Forrest Makes Philanthropic History with $400M Donation
Monday, 22nd May 2017 at 4:45 pm
Australia has received its largest philanthropic donation to date from a living Australian.
Andrew and Nicola Forrest announced on Monday they will be donating $400 million from their personal wealth to tackle disadvantage in Australia and abroad.
The mining magnate and philanthropist split the $400 million the over six key areas: cancer research, early childhood development, higher education and research, supporting the arts and building community, ending disparity between Indigenous and non-Indigenous Australians, and eliminating modern slavery globally.
In front of a gallery of stakeholders and politicians at Parliament House in Canberra, Forrest said he hoped his act of giving would inspire others.
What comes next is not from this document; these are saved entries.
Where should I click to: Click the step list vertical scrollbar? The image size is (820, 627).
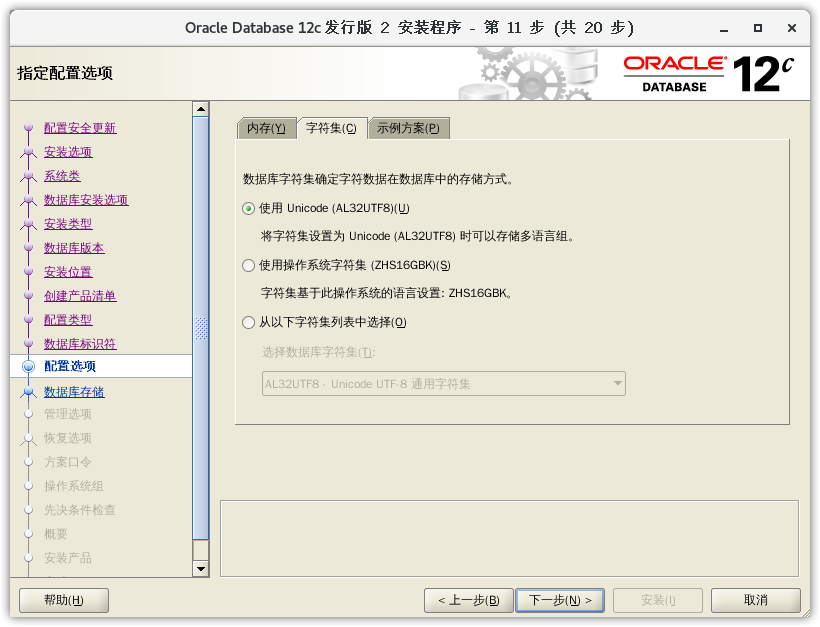pyautogui.click(x=201, y=330)
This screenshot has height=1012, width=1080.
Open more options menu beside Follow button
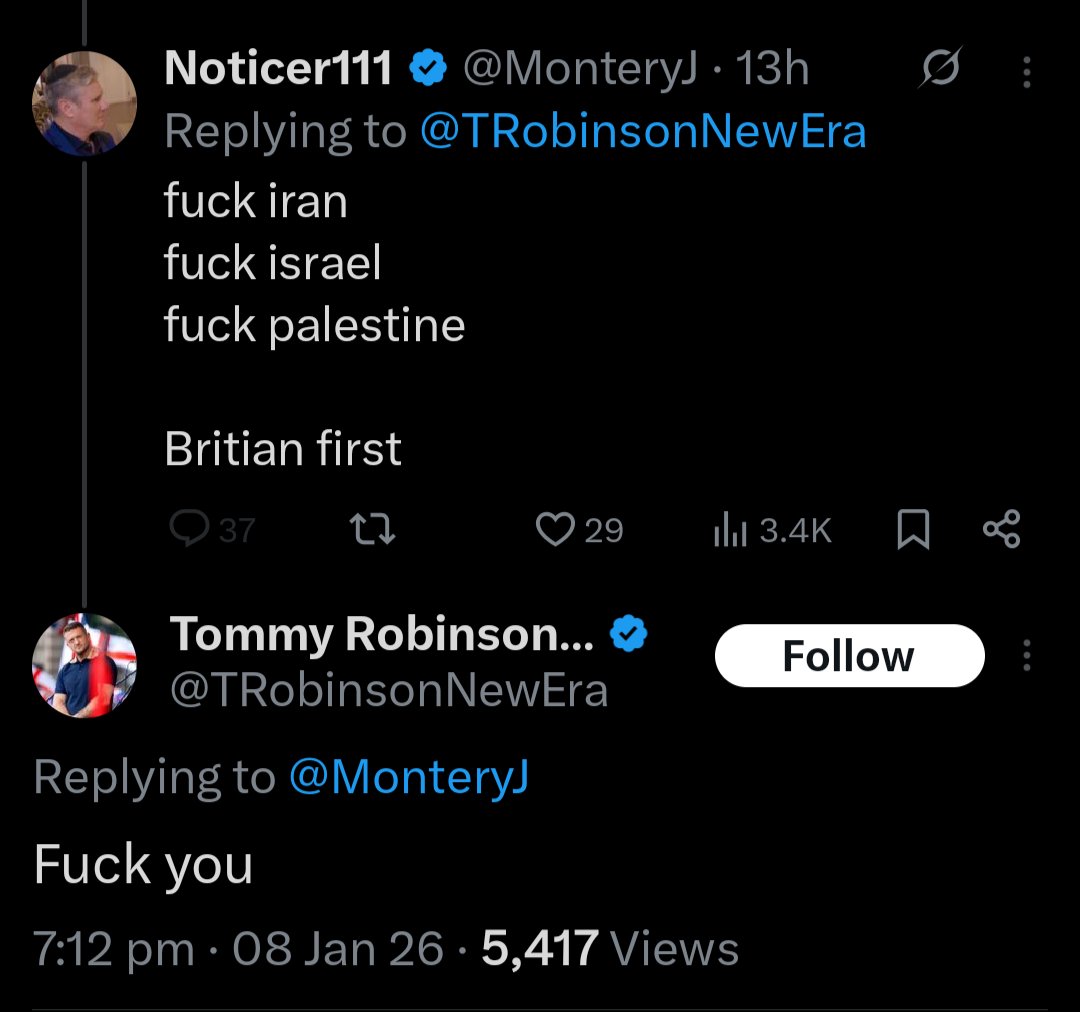pos(1025,656)
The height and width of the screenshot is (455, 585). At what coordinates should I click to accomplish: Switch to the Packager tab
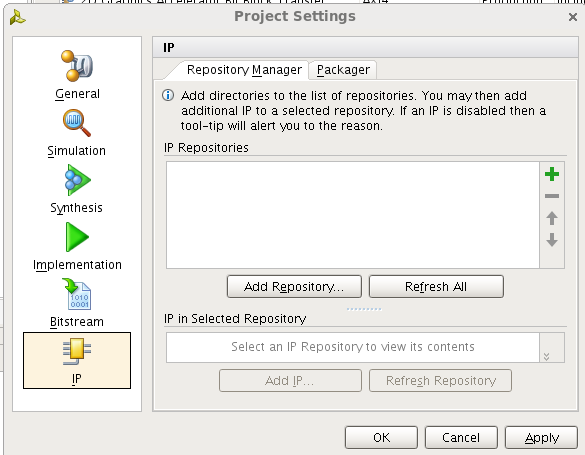pyautogui.click(x=343, y=70)

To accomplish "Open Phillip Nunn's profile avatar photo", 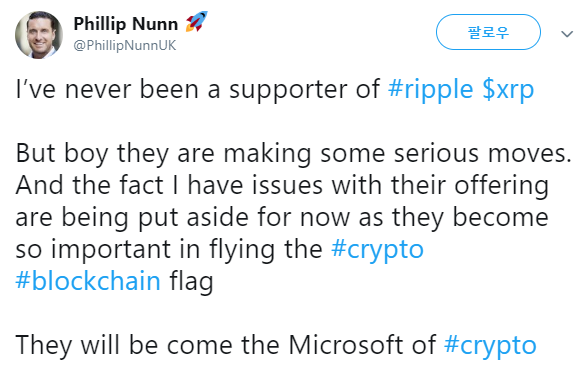I will point(39,35).
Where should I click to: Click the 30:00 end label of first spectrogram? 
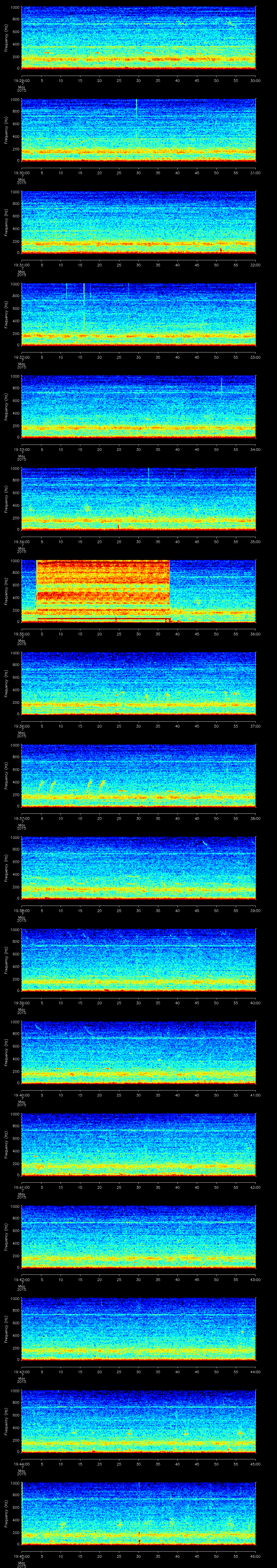pos(255,80)
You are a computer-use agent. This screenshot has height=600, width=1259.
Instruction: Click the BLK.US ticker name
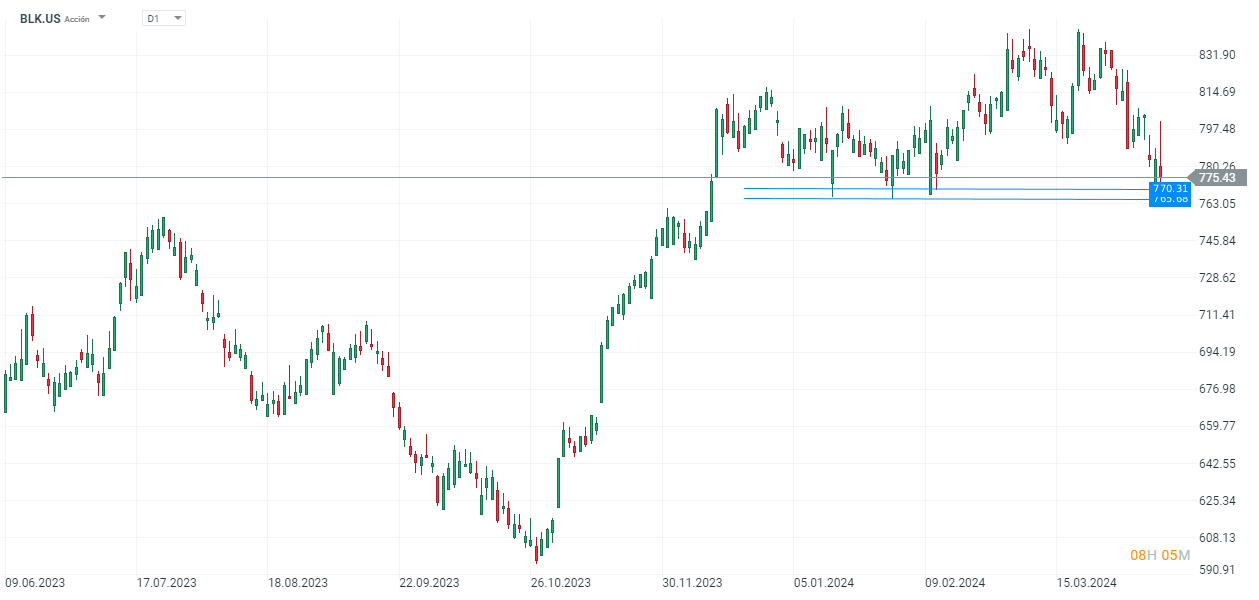pyautogui.click(x=40, y=18)
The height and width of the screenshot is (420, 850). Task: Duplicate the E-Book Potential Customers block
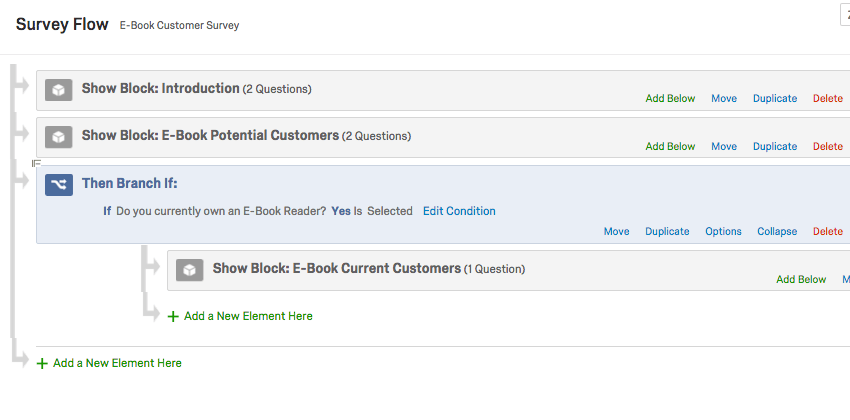775,146
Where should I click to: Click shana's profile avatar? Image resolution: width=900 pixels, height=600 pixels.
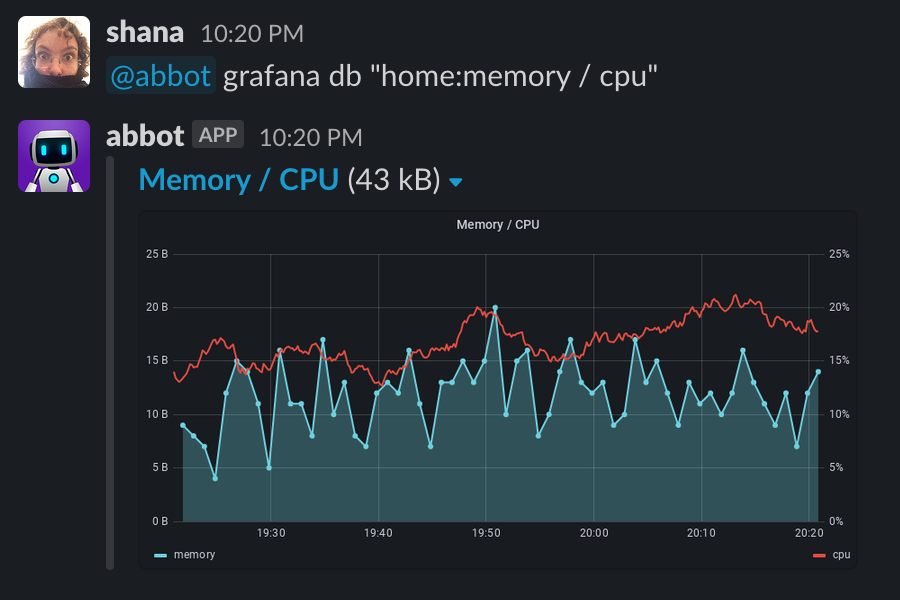(54, 52)
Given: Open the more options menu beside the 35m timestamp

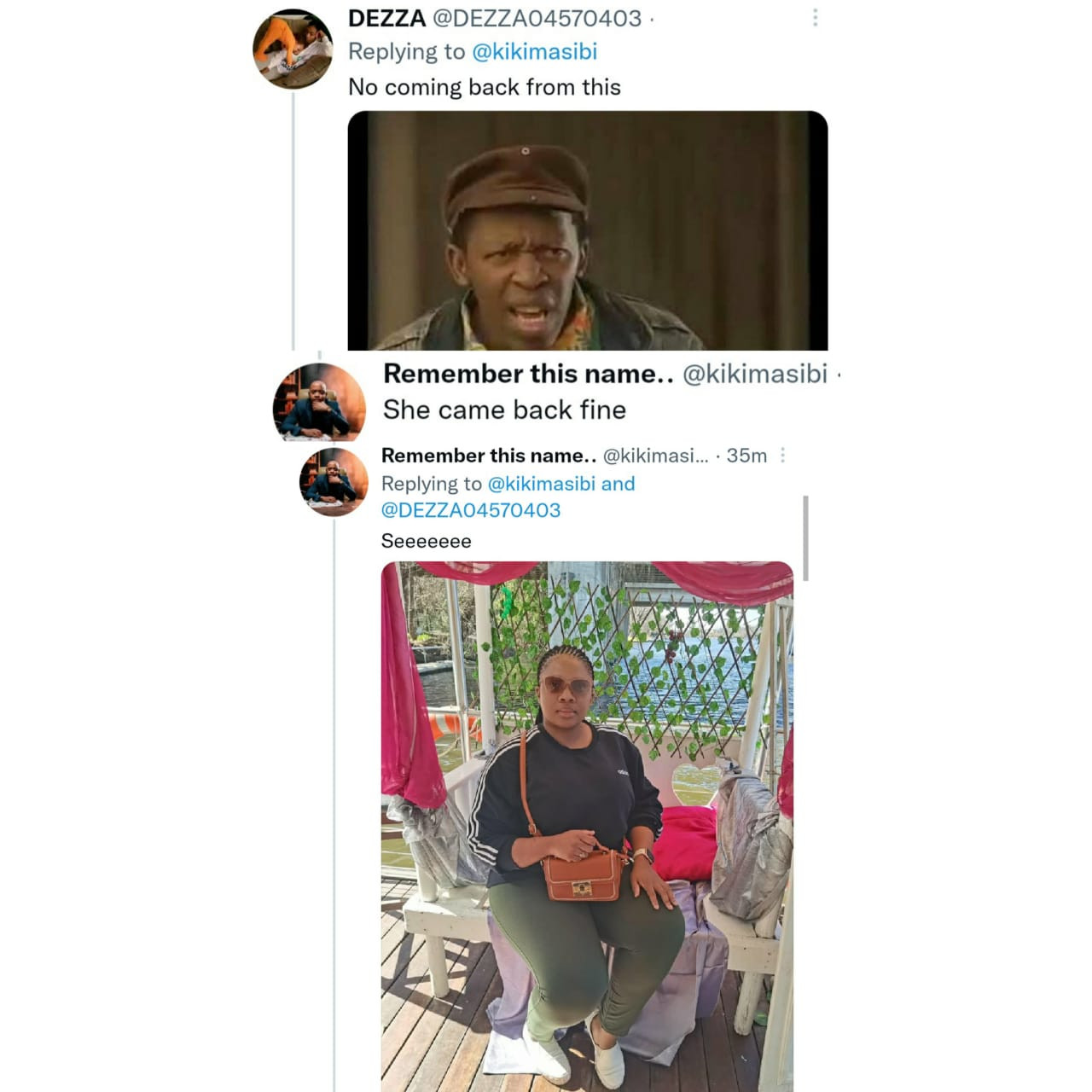Looking at the screenshot, I should tap(782, 456).
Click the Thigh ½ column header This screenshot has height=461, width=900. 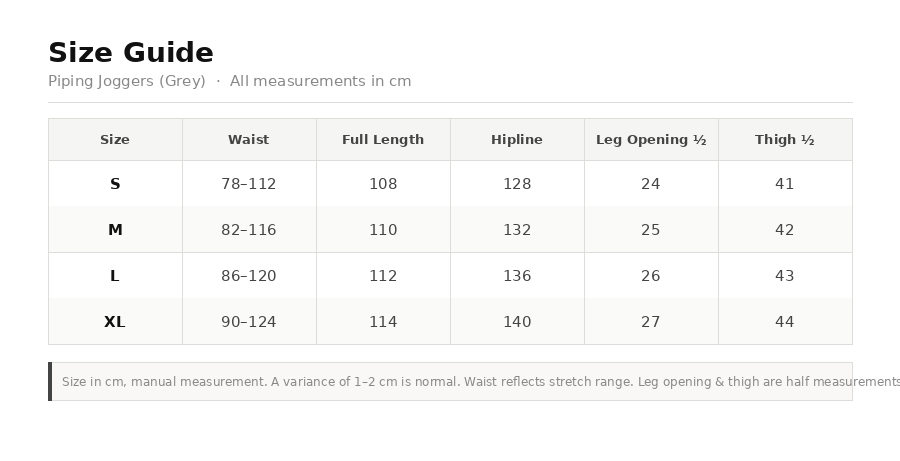click(x=785, y=140)
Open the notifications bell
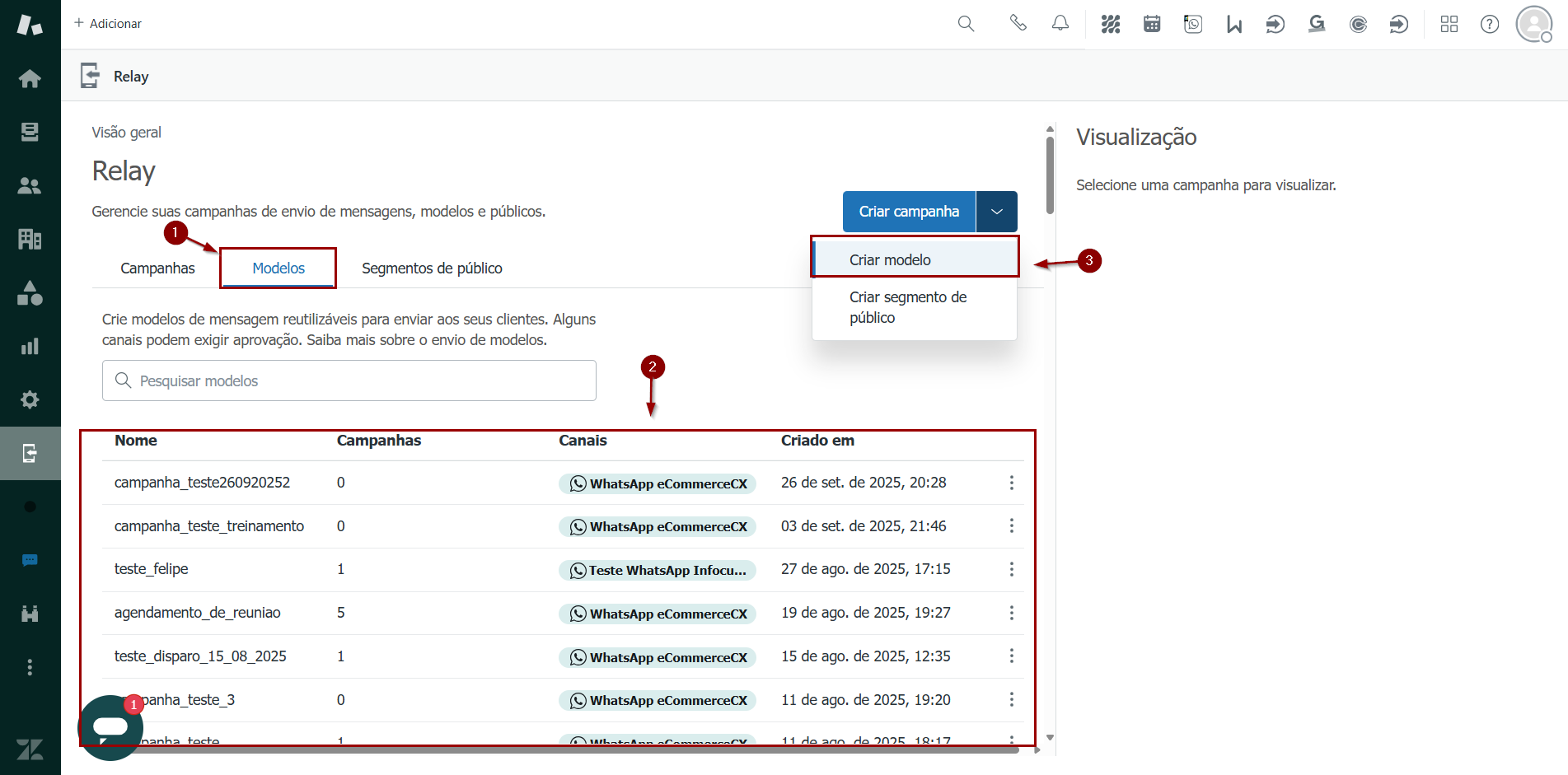This screenshot has width=1568, height=775. 1060,24
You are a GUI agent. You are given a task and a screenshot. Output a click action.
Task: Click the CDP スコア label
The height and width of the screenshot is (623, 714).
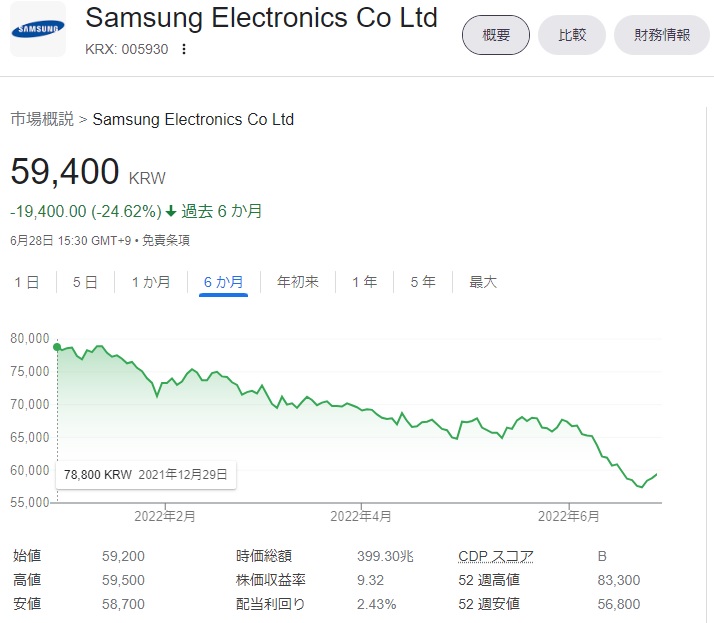pos(495,556)
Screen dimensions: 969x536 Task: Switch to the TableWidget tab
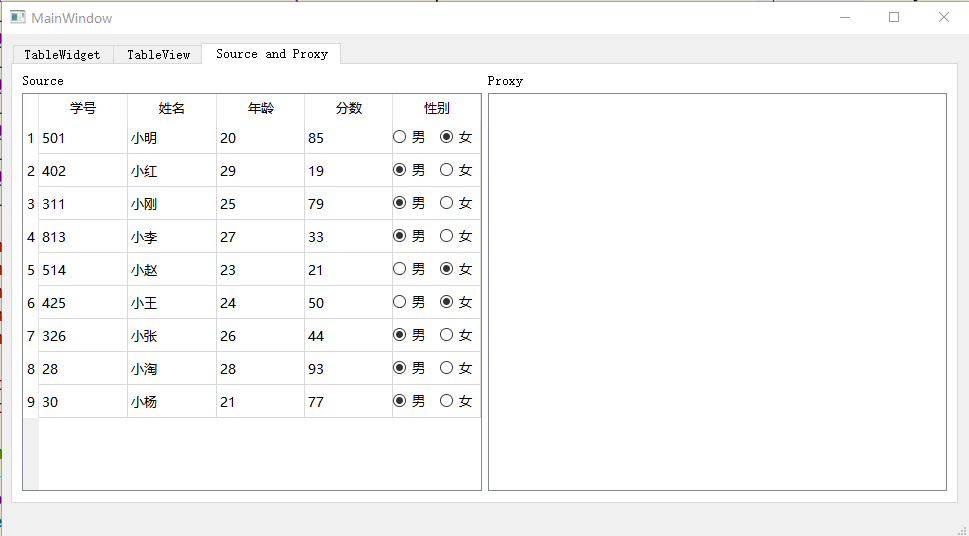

“It can be easy to give with your heart, because there is so much need, particularly in vulnerable communities. The challenge is to give with your heart, mind and soul; to give cleverly so that maximum impact is achieved over the longer term, and to give wisely so that your own values are reflected,” Forrest said.
Forrest said a collaborative effort from government and the private sector was needed to address Australia’s most pressing problems.
He also called for more Australians to become philanthropists with a focus on “smart-giving” which gives “a hand-up as opposed to a hand-out”.
Philanthropy Australia CEO Sarah Davies told Pro Bono News the Forrest announcement was “incredibly exciting” and that it sent a very powerful message to potential philanthropists.
“The first thing is the way they have articulated their motivation for doing this. What I loved about Andrew and Nicola’s comments was it was ‘quite simply because we can’. I think it sounds really simple but it is so powerful: we do this because we can. It’s a bit like Sir Edmund Hillary: ‘why do you climb mount Everest, because it’s there,” Davies said.
“The second really significant feature is the fact they are prepared to be public and ambassadorial about giving. We know that is not common in Australia. We still don’t see that many people stand up and take a public leadership position on the importance of philanthropy and the importance of using one’s private wealth for public good.”
Davies said the Forrest’s were “role models” who would inspire others to think about “having a crack” at philanthropic giving.
“The third thing that is phenomenally exciting is how they are using their money,” she said.
“There is a freedom to philanthropic dollars that other dollars don’t have. When Andrew and Nicola talk about risk capital – that to me is the most powerful thing about the philanthropic dollar because it leverages all the freedom and power in that dollar to a far greater extent than if it was a government dollar or even a corporate dollar. So how they are using it, through social innovation, through that risk capital, through the ability to drive and test initiatives, well that, to me is the ultimate sweet spot for philanthropy.”
Davies said although the $400 million was significant, it was all relative.
“I don’t think philanthropy is about how much money you have got. The fact that they are taking a majority of their family wealth and giving it away – that is what is powerful, not that it is $400 million or $40,000. It’s all relative,” Davies said.
QUT philanthropy researcher Associate Professor Wendy Scaife said the Forrest’s generosity came at time when wider philanthropy was “flatlining”.
“While 87 per cent of Australian adults gave in Giving Australia 2005, this dropped to 80.8 per cent in the latest 2016 study,” Scaife said.
“Australia has seen a spate of very large donations only in recent years and ACPNS’ annual analysis of the ATO tax deductible donations data consistently points to four out of 10 of the nation’s affluent individuals not donating.”
A spokesperson for the Forrest’s Minderoo Foundation, Tania Hudson told Pro Bono News the six areas they had decided to focus on were areas where they believed they could have a real impact.
“It’s about strategic giving, where can you achieve lasting, sustainable impact, rather that randomly giving or being responsive to requests. It’s more about identifying where their resources can make the best impact long term,” Hudson said.
“Certainly in the six different areas we are focusing on, the need is increasing. In all of these six areas the challenges aren’t going away and in some cases they are getting bigger.”
Forrest announced seed capital of $75 million would go towards global collaboration on cancer research, $75 million towards higher education scholarships and facilities, $50 million towards supporting arts and cultural sector, environmental initiatives and community organisations and $75 million to ending modern day slavery through the Forrest’s Walk Free Foundation.
The $75 million donated to early childhood development has been welcomed by the sector.
Ten20 managing director Seri Renkin said she welcomed the investment into early childhood.
“It is really positive to see such significant recognition of the importance early childhood investment makes in children’s lives,” Renkin said.
The Forrest’s have also committed $50 million towards ending disparity between Indigenous and non-Indigenous Australians, which will go towards improving Indigenous employment and school attendance, as well as welfare reform.
Part of the $50 million package will go towards supporting the government’s extension of the controversial cashless debit cards, an initiative proposed in the 2014 Forrest Report.